Anti-Money Laundering & Counter-Terrorist Financing (AML/CFT) Policy For: Quantro Network LLC Jurisdiction: Phoenix, Arizona, USA Policy Version: v1.0 Effective Date: [TBD] Approved By: [Compliance Officer/Board]

---

1. Policy Objective & Scope

Defines why the policy exists (prevent money laundering, terrorist financing, sanctions breaches), who it applies to (staff, leadership, users), and what activities are covered (software access, crypto payments, etc.).

---

2. Legal & Regulatory Framework

• FinCEN & Bank Secrecy Act (BSA)

• OFAC Sanctions Enforcement

• FATF Recommendations

• Virtual Asset specific rules (interpretation for software tools)

---

3. Company Structure & Business Model

• What Quantro does (EA software → Zenith, Atlas)

• Clarification that we do not custody funds or issue financial advice

• Role of third-party processors (crypto gateways, broker APIs)

---

4. Risk-Based Approach

• Why crypto involves higher AML risk

• Risk categories: geographical, customer type, wallet source, sanctions exposure

• Risk rating system (Low / Medium / High)

---

5. Customer Due Diligence (KYC/CDD)

• Identity verification for all users pre-activation

• Requirements: Govt IDs, Proof of Address, Sanctions/PEP screening

• Enhanced Due Diligence for high-risk users

• Zero-tolerance for anonymous or fake accounts

---

AML Policy Review:

Applicable Regulation:

US Level

• Bank Secrecy Act (BSA) – 31 U.S.C. § 5311 et seq.

• USA PATRIOT Act (2001)

State Level

• A.R.S. § 13-2317

• A.R.S. § 6-1201 to 6-1243

• Arizona DIFI Rules (Section 352 – Establishing Anti-Money Laundering Programs)

---

Policy Objective & Scope

Only a sketch of what should be included under the objective and scope but does not reflect a clear explanation of the actual objective of the policy. For example, it mentions “activities covered (software access, crypto payments, etc.)” but does not specified which activities are actually applicable. Add cross-references between sections (e.g., risk-scoring methodology in Annex B should tie to monitoring triggers in Section 6).

---

Legal & Regulatory Framework

The framework is defined in general terms and does not clarify whether it aligns with federal or state-level regulations. Both levels of regulation should be reflected for completeness. As per my knowledge Arizona based company pr federal and state level both regulations are applicable.

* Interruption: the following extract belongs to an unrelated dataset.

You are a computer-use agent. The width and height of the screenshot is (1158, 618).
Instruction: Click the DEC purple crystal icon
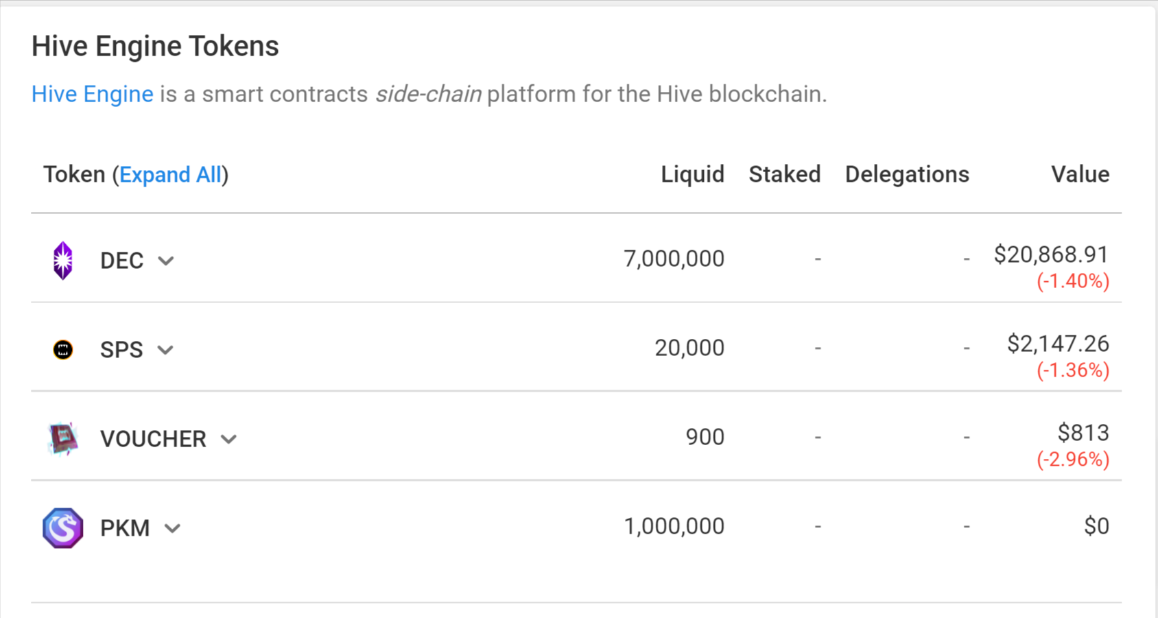(x=63, y=261)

Can include specific citations to 31 CFR § 1022 (Money Services Businesses) and A.R.S. Title 6 for money-transmitter obligations.

---

Company Structure & Business Model

Not clearly define or explain the business model of Quantro Network LLC, making it difficult to understand the operational context in which the policy applies.

---

Risk-Based Approach (RBA)

Risk-based approach should be customized based on the client’s business model; however, this linkage is missing. The framework mentions qualitative/quantitative scoring but does not specify how thresholds are set (e.g., what defines a “High Risk” client numerically).

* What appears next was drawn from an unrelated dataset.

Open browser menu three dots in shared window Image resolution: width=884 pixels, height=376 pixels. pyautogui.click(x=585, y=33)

Given Quantro’s crypto exposure, the policy should explicitly reference “risks associated with virtual assets and new technologies” (per FATF R.15).

---

Customer Due Diligence (KYC/CDD)

The section is not well explained and lacks detailed procedures or criteria for performing KYC/CDD in accordance with applicable regulatory standards. Must state that Quantro will identify and verify the ultimate beneficial owners (UBOs) for legal-entity clients (per FinCEN CDD Rule, 31 CFR § 1010.230). Although periodic review is mentioned, criteria for when to trigger refresh (e.g., address change, ownership change, suspicious activity) should be specified.

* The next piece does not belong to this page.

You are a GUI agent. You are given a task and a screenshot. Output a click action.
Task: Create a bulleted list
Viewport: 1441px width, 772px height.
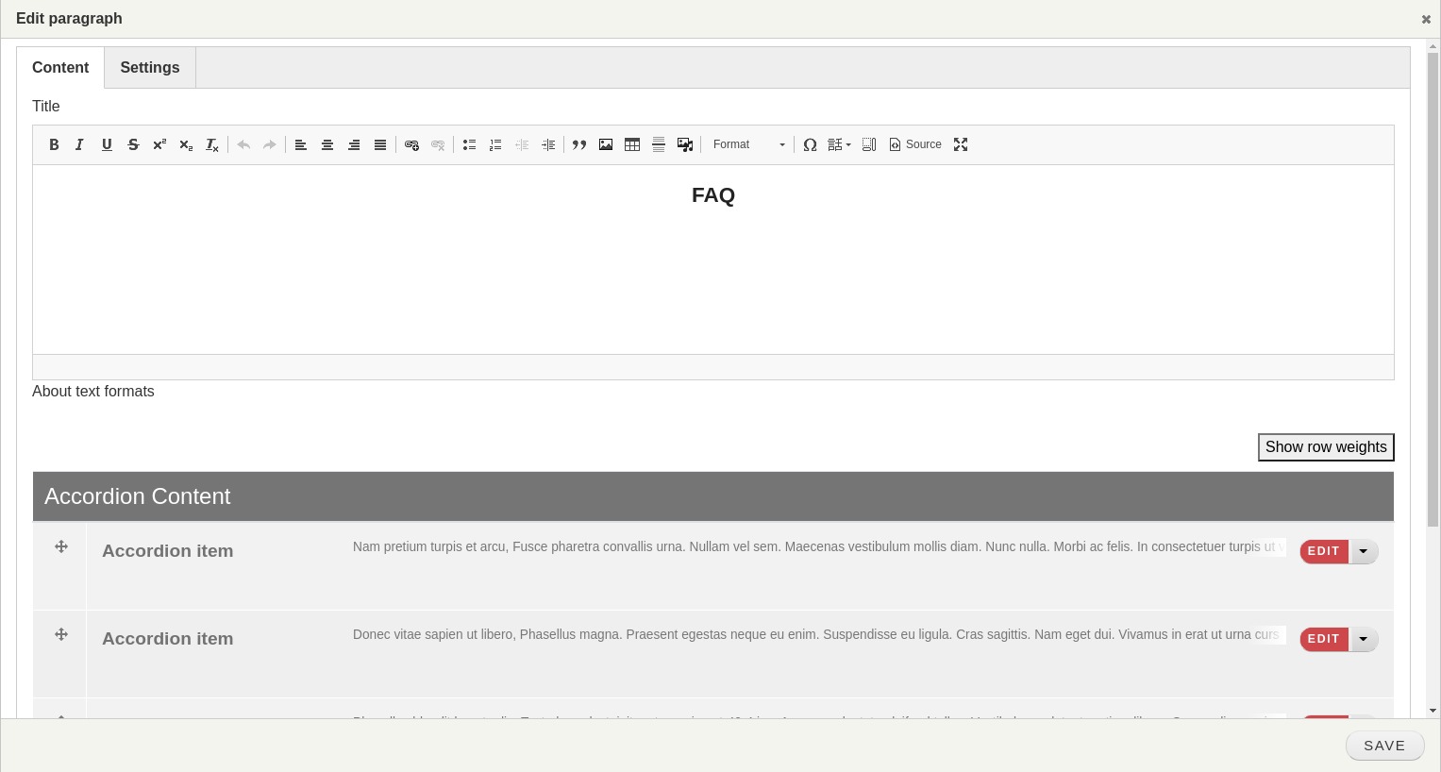click(x=469, y=144)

Can add a clause for voluntary information sharing or immediate reporting of significant matters to DIFI when applicable.

Add explicit reference to record availability within 30 days upon regulatory request (as FinCEN expects) You may also add a requirement that training completion is a condition for system access or continued employment.

Overall, the policy statement is not well-articulated and does not effectively reflect a comprehensive AML policy. It merely outlines a few generic steps without demonstrating a structured.